Design and Characterization of Bioengineered Cancer-Like Stem Cells
Cho S1, Park H2, Jarboe EA3, Peterson CM1, Bae YH4, Janát-Amsbury MM1
Cancer stem cells (CSCs) are a small subset of cancer cells responsible for maintenance and progression of several types of cancer. Isolation, propagation, and the differentiation of CSCs in the proper stem niches expose the intrinsic difficulties for further studies. Here we show that induced cancer like stem cells (iCLSCs) can be generated by in vitro oncogenic manipulation of mouse embryonic stem cells (mESCs) with well-defined oncogenic elements; SV40 LTg and HrasV12 by using a mouse stem virus long terminal repeat (MSCV-LTR)-based retroviral system. The reprogrammed mESCs using both oncogenes were characterized through their oncogenic gene expression, the enhancement of proliferation, and unhampered maintenance of stem properties in vitro and in vivo.
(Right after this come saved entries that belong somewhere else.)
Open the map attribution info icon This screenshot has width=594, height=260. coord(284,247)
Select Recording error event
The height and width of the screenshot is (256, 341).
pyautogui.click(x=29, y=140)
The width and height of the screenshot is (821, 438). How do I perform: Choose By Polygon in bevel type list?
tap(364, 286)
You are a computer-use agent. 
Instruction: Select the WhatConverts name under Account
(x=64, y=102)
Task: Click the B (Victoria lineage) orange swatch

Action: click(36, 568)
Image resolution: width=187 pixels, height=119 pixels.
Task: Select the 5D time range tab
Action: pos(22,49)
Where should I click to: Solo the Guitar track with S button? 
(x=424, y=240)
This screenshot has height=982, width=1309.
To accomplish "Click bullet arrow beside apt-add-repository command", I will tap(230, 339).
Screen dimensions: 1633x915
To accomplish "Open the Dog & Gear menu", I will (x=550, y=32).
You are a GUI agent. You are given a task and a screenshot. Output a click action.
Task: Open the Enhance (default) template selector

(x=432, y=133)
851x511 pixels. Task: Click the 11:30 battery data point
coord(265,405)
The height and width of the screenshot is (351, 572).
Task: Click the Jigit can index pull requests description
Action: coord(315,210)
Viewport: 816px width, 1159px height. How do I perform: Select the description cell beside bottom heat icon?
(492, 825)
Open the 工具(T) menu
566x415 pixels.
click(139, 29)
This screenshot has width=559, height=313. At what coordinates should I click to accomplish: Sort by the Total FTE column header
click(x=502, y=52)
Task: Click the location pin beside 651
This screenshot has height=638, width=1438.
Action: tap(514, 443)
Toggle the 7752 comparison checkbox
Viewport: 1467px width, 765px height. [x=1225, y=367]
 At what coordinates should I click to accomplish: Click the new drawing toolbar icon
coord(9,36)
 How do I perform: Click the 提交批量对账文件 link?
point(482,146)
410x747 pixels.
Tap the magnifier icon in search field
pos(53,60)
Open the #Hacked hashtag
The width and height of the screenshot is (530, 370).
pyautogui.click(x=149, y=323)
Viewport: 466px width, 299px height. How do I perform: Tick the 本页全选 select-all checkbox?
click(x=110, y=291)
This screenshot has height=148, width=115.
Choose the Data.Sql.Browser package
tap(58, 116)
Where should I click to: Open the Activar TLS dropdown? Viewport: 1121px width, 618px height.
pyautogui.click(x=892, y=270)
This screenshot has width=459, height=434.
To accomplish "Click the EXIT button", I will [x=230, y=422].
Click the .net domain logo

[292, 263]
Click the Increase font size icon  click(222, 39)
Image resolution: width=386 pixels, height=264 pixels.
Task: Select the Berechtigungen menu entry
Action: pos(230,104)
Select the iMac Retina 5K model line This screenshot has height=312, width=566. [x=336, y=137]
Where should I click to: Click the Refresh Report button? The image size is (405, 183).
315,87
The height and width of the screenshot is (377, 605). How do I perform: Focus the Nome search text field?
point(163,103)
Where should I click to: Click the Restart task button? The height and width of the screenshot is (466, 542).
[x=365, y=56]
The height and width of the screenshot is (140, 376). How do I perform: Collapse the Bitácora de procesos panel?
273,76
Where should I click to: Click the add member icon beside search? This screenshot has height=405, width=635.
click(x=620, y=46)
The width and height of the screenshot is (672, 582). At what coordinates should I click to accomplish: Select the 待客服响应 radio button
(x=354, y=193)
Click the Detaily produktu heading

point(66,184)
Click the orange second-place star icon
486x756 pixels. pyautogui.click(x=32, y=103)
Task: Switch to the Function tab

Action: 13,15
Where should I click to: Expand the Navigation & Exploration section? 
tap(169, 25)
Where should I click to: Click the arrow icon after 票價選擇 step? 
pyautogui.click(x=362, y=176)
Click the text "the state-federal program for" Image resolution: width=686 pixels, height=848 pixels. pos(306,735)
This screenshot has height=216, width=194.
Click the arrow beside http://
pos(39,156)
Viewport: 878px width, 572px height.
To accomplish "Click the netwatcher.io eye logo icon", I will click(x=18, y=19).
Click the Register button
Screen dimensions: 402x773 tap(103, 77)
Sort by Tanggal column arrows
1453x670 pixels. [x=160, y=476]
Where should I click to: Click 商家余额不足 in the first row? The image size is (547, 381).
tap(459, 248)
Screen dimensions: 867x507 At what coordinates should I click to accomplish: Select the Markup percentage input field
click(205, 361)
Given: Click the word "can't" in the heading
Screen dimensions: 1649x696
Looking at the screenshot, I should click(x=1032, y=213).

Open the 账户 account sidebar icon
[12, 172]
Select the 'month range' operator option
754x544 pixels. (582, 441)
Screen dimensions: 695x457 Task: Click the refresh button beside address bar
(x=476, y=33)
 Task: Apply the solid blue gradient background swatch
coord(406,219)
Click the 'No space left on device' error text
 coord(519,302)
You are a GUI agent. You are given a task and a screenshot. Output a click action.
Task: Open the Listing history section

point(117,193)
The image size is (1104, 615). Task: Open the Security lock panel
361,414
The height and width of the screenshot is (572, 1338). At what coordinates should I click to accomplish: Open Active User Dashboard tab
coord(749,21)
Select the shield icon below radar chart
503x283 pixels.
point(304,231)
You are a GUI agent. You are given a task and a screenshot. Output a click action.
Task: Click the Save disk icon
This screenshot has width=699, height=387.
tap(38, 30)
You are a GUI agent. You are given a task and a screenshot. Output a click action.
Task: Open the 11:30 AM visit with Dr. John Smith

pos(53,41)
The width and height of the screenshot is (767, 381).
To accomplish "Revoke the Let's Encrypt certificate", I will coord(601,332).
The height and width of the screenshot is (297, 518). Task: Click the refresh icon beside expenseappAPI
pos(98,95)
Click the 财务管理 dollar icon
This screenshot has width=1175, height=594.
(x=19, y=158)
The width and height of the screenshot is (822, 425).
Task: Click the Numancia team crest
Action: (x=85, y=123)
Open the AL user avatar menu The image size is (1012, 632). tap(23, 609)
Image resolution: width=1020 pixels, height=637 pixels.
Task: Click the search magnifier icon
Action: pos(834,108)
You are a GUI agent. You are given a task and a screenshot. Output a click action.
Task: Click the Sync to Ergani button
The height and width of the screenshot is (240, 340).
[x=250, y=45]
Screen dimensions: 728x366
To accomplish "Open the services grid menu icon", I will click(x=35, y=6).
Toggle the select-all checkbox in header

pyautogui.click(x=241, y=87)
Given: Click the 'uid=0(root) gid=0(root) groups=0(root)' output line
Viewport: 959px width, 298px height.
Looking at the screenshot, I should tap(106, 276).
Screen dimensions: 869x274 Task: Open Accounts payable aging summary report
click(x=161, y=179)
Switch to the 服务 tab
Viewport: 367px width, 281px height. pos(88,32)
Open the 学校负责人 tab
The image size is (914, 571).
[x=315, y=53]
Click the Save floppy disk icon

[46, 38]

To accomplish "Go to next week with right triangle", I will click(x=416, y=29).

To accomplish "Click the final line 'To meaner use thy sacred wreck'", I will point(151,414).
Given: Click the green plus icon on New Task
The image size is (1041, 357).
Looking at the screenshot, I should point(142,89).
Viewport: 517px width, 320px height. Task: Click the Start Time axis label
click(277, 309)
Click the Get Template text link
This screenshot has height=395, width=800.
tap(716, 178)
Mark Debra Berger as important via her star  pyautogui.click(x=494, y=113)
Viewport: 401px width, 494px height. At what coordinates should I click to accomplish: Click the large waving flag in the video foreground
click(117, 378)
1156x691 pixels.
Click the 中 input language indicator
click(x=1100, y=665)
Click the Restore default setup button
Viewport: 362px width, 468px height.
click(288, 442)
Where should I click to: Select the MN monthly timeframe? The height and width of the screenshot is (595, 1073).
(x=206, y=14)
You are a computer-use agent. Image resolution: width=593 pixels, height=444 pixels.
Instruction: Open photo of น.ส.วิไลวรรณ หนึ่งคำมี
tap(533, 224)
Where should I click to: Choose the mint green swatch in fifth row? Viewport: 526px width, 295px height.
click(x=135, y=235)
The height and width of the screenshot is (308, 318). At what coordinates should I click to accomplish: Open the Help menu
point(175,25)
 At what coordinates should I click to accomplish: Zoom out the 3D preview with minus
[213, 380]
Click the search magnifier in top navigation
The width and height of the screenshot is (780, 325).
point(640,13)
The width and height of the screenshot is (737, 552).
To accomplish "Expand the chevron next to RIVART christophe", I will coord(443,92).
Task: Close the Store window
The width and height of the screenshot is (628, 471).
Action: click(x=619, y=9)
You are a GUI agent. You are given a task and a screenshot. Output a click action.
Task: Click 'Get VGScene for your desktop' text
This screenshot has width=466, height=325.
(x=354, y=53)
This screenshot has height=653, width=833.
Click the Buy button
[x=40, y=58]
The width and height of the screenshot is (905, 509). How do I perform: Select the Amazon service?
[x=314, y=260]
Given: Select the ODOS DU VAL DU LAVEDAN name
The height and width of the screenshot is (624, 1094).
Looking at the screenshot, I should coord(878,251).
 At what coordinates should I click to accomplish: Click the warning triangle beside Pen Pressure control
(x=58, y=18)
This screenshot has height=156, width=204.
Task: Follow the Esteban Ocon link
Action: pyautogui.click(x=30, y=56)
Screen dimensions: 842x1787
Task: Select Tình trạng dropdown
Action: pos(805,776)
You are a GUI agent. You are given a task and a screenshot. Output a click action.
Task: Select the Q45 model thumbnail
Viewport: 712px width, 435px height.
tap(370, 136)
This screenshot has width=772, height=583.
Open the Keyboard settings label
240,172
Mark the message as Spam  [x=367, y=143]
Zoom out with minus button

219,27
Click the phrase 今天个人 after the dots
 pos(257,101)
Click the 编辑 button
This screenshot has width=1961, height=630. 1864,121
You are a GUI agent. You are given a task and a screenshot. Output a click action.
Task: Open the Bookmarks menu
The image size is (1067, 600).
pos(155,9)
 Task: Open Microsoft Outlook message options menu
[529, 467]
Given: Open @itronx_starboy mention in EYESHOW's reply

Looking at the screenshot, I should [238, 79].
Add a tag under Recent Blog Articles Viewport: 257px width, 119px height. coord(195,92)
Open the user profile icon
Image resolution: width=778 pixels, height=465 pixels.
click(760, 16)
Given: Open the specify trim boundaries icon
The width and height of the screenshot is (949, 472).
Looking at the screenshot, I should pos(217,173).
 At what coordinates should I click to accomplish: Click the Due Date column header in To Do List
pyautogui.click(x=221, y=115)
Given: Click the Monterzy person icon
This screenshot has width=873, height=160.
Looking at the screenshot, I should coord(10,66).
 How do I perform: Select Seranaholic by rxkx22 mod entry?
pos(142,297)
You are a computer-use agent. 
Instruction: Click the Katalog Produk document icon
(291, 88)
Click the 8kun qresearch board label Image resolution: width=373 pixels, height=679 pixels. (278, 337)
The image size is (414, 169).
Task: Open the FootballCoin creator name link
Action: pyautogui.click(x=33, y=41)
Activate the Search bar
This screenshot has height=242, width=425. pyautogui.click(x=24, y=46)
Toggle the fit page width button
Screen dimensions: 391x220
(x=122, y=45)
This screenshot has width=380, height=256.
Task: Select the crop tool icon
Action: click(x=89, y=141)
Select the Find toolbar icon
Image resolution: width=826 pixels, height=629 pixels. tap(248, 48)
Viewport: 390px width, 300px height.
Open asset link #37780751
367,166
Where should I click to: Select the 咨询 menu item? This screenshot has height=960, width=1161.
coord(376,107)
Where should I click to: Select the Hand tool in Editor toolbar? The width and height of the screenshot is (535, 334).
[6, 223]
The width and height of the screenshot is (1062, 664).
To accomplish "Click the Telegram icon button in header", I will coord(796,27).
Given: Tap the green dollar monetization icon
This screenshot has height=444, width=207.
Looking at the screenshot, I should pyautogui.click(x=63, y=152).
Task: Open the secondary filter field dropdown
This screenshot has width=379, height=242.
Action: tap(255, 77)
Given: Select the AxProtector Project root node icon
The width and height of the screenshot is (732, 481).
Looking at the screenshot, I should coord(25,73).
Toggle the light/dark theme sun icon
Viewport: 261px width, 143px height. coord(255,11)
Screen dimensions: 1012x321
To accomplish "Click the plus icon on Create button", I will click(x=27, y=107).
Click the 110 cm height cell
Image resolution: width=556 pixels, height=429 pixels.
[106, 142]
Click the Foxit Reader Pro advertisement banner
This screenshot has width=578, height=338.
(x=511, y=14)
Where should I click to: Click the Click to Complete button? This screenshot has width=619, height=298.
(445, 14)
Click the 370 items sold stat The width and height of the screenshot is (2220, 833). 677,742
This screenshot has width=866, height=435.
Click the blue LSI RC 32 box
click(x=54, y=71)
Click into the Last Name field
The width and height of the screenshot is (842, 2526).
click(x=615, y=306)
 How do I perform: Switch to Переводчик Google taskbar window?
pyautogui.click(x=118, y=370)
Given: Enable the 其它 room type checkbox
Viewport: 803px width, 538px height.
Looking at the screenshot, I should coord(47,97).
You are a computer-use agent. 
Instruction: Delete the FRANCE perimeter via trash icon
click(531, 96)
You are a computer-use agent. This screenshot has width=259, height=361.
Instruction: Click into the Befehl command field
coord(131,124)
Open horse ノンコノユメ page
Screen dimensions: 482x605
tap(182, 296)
In addition, these transformed cells resulted in the formation of malignant, immature ovarian teratomas in vivo. To successfully further expand these properties to other organs and species, more research needs to be done to fully understand the role of a tumor- favorable microenvironment. Our current study has provided a novel approach to generate induced cancer like stem cells through in vitro oncogenic reprogramming and successfully initiated organ-specific malignant tumor formation in an orthotopic small animal cancer model.